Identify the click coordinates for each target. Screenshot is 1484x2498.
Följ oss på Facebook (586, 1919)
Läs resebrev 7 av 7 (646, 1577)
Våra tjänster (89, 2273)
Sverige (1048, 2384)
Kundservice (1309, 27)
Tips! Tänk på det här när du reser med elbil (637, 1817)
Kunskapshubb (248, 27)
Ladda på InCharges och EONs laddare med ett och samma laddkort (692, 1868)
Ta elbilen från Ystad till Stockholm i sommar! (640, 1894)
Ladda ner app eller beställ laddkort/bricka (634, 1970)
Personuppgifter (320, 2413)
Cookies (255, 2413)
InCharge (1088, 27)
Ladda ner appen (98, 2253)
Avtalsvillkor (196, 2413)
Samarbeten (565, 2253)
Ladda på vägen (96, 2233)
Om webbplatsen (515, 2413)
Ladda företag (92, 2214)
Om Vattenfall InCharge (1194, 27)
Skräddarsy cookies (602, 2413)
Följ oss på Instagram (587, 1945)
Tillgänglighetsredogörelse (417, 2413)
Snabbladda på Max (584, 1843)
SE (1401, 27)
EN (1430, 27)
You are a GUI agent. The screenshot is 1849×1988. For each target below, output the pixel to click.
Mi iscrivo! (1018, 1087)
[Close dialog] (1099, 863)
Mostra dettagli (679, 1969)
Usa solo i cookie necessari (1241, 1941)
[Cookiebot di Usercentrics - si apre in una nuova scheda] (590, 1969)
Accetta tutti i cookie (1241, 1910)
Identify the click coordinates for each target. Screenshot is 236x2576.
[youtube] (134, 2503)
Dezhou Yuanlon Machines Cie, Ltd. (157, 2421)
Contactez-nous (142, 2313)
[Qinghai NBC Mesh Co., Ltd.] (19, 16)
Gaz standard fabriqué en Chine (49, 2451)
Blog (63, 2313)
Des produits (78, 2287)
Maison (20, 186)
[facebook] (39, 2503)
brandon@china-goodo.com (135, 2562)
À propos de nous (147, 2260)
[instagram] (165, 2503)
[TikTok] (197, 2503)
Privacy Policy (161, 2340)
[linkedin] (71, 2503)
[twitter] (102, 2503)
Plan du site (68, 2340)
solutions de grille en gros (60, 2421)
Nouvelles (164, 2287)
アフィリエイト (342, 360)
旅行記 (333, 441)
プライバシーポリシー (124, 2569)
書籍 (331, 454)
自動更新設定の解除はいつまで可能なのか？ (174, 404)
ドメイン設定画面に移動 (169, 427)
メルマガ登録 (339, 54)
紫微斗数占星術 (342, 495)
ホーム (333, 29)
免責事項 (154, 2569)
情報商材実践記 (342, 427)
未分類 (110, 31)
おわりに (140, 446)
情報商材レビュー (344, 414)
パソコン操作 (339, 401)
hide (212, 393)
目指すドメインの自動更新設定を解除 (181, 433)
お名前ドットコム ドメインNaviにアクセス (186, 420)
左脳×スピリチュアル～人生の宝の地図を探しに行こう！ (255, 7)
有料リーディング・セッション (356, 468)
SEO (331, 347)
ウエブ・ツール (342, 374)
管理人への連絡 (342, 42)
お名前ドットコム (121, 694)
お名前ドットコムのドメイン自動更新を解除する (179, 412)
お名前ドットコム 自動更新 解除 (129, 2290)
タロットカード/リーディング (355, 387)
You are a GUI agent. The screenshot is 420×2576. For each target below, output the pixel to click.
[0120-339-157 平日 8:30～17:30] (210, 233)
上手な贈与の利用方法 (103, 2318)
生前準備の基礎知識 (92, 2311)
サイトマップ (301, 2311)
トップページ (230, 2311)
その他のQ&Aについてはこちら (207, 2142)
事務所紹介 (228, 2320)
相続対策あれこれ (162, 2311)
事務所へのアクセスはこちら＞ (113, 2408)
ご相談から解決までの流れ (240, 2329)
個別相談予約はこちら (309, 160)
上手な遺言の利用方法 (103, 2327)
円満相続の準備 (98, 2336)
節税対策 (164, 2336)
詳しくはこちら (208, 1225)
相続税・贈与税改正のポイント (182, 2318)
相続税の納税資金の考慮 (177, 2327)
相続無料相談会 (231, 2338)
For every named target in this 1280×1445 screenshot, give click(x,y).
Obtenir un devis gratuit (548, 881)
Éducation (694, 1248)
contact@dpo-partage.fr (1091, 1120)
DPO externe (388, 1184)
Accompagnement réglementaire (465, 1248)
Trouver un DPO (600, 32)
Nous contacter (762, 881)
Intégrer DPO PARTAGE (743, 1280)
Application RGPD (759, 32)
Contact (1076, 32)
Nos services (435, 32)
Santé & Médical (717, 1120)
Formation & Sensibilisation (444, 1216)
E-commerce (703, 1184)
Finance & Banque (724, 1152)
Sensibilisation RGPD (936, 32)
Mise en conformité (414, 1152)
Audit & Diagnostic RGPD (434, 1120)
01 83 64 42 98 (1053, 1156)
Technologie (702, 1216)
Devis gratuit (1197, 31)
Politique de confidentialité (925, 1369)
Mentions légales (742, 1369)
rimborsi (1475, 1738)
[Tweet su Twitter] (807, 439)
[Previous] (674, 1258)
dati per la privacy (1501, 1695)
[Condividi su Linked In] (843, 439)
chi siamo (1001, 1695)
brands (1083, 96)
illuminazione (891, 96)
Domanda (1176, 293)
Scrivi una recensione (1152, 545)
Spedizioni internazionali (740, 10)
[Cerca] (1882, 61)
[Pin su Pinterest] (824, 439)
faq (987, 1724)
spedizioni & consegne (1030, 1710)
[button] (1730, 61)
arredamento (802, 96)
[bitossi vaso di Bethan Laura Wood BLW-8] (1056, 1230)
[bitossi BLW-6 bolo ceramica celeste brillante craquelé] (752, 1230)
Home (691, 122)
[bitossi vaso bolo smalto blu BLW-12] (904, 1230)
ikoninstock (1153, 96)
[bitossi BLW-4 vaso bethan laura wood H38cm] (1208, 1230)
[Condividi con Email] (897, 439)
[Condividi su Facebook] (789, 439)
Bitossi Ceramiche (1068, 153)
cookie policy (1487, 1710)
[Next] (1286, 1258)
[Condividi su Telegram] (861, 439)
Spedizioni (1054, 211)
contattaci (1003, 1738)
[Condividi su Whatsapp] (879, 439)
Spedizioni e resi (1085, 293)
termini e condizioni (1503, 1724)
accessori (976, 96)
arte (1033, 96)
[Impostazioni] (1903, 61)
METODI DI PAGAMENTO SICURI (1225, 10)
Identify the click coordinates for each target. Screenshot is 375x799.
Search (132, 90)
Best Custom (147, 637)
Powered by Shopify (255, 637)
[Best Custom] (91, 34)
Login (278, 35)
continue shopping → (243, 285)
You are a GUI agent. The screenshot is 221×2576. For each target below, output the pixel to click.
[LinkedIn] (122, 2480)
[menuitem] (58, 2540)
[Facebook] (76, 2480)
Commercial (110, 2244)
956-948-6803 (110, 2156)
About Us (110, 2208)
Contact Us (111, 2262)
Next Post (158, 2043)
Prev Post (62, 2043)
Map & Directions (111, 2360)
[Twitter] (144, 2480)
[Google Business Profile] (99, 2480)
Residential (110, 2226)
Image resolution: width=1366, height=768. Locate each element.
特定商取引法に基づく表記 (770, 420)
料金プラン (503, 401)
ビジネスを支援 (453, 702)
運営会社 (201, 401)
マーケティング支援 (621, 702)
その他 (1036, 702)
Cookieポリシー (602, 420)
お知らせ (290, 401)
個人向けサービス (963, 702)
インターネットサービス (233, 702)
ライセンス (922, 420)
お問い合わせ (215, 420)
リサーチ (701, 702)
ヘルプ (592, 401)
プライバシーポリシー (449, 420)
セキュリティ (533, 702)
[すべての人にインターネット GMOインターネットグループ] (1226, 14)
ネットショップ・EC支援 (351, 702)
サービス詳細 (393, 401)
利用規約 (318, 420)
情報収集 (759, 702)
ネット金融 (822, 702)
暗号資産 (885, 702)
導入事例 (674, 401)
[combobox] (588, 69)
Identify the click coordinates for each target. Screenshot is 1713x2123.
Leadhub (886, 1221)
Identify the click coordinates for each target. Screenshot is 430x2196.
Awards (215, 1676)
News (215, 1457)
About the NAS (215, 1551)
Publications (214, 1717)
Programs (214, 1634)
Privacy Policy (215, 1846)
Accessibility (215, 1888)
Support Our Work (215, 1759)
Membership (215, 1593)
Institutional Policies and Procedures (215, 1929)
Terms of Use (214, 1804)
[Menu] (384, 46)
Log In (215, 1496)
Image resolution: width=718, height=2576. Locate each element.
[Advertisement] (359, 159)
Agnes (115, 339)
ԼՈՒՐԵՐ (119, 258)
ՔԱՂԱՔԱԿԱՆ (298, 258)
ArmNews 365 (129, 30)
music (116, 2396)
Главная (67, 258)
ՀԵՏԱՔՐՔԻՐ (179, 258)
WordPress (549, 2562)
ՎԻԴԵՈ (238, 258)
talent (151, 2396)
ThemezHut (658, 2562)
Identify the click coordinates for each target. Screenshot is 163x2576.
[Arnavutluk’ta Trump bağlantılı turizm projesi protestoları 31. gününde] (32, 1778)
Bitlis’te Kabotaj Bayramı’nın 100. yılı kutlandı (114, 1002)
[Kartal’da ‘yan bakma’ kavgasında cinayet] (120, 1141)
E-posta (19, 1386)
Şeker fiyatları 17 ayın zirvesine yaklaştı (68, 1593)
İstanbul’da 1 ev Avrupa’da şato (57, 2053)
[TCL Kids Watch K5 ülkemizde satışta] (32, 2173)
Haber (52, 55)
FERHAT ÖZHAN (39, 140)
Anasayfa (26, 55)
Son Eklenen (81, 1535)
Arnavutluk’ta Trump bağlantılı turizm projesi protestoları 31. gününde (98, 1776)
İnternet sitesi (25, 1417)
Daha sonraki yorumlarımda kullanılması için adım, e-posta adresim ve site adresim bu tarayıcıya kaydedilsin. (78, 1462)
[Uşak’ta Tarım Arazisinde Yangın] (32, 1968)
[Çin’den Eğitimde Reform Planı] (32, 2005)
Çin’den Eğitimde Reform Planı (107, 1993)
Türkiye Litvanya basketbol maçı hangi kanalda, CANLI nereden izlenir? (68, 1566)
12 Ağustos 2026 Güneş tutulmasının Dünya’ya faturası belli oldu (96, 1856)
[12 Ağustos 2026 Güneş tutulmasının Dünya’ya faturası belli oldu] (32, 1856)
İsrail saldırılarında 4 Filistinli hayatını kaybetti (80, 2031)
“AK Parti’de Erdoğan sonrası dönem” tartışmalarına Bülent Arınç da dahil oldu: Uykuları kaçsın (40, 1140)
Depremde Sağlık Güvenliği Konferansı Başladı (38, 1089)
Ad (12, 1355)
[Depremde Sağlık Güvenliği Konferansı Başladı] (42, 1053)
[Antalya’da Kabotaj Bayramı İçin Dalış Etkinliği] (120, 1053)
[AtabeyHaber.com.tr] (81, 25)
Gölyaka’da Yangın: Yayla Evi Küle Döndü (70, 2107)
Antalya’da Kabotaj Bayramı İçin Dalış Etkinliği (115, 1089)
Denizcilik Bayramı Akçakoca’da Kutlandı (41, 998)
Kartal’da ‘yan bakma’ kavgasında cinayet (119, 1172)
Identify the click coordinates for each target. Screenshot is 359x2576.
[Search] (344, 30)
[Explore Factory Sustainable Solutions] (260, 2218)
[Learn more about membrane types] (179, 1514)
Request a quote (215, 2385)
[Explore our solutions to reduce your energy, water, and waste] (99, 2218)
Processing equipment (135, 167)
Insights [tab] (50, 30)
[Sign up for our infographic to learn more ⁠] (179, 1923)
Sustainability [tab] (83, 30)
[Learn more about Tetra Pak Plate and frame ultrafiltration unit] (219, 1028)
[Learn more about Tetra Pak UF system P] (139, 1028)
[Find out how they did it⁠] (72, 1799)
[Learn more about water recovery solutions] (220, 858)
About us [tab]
* * * * * * * * *
**What to do**
The lines needed are those in the data above that hold the string "Condividi"; copy each of them.

**Your solution**
[Condividi su Linked In] (843, 439)
[Condividi con Email] (897, 439)
[Condividi su Facebook] (789, 439)
[Condividi su Telegram] (861, 439)
[Condividi su Whatsapp] (879, 439)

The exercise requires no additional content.